Educated preachers remind me of lettuce growing under the shade of a peach-tree, they make me turn away sick and faint.
Cartwright believed that education robbed a preacher’s faith and passion, leaving that preacher as weak and faded as wilted lettuce grown in the shade!
Peter Cartwright is not the only one to question the value of education for the life of faith. In the popular film “God’s Not Dead,” an atheistic professor threatens to fail a godly young man because he will not deny God’s existence. The two debate, and of course the student’s simple faith triumphs over his professor’s skeptical reason. Still, the lesson is clear: school is a dangerous place for believers!
Perhaps when you went off to college or seminary, your well-meaning friends told you what mine told me: “Be careful that you don’t lose your faith in that place.” But is it true that education threatens faith? A new study by Philip Schwadel, an associate professor of sociology at the University of Nebraska–Lincoln, found that for children of the 1920s up through the Baby Boom generation, those with a college education were more likely to abandon their religion than those without. But, Schwadel discovered,
. . . for the generation born in the 1960s, there’s no difference between those who did and those who did not go to college in their likelihood of religious affiliation. Now, for America’s middle-aged adults who were born in the 1970s, “those without a college education are the most likely to drop out.”
Schwadel proposes that one reason for this shift may be that today’s campuses offer “a lot of room and opportunity for religious connection.” Indeed, many of my seminary students came to Christ in college.
I believe that study is not a threat to faith, but a biblical imperative. Scripture does not call us to mindless obedience! The prophets, poets, and sages of ancient Israel wrestled with God, challenging God’s justice and struggling to understand how ancient tradition fit with their contemporary experience.
For example, in Habakkuk 3, the prophet recites an ancient poem of God the Divine Warrior triumphant over his enemies. But this poem only underlines for Habakkuk the disconnect between the traditional language of his faith, which affirms God’s victory, and his own experience of Babylonian oppression (Hab 3:16; compare Ps 3:7 and Jer 11:20).

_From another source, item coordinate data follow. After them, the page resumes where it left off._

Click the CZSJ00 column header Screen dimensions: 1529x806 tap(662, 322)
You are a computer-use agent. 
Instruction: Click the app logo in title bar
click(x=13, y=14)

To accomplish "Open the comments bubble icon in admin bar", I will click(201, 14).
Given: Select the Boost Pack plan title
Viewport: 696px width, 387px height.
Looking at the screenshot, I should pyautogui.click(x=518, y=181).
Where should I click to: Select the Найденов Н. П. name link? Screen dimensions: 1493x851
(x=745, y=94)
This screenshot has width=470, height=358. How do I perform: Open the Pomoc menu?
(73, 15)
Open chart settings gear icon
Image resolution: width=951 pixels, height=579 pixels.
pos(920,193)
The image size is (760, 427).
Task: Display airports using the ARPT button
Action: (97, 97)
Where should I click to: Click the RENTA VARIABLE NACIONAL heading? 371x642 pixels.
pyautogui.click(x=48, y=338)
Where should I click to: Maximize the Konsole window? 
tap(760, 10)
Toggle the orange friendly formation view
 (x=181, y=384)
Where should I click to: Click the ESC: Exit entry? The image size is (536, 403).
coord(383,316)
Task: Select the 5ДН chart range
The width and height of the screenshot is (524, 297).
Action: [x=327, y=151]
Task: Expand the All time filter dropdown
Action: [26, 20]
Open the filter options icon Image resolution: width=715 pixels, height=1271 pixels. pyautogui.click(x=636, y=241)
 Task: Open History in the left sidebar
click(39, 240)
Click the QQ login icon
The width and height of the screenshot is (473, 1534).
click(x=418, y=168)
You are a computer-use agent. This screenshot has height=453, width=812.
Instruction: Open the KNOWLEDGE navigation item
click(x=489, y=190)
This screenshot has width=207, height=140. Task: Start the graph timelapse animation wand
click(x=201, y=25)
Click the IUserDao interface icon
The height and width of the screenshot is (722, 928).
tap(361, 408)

Significantly, Habakkuk does not succumb to despair. He resolves to worship God despite his questions:
Though the fig tree doesn’t bloom,
and there’s no produce on the vine;
though the olive crop withers,
and the fields don’t provide food;
though the sheep is cut off from the pen,
and there is no cattle in the stalls;
I will rejoice in the Lord.
I will rejoice in the God of my deliverance (Hab 3:17-18).
Habakkuk found God, not in the certitude of “simple faith,” but in the midst of questioning and doubt. So, I am persuaded, will we all.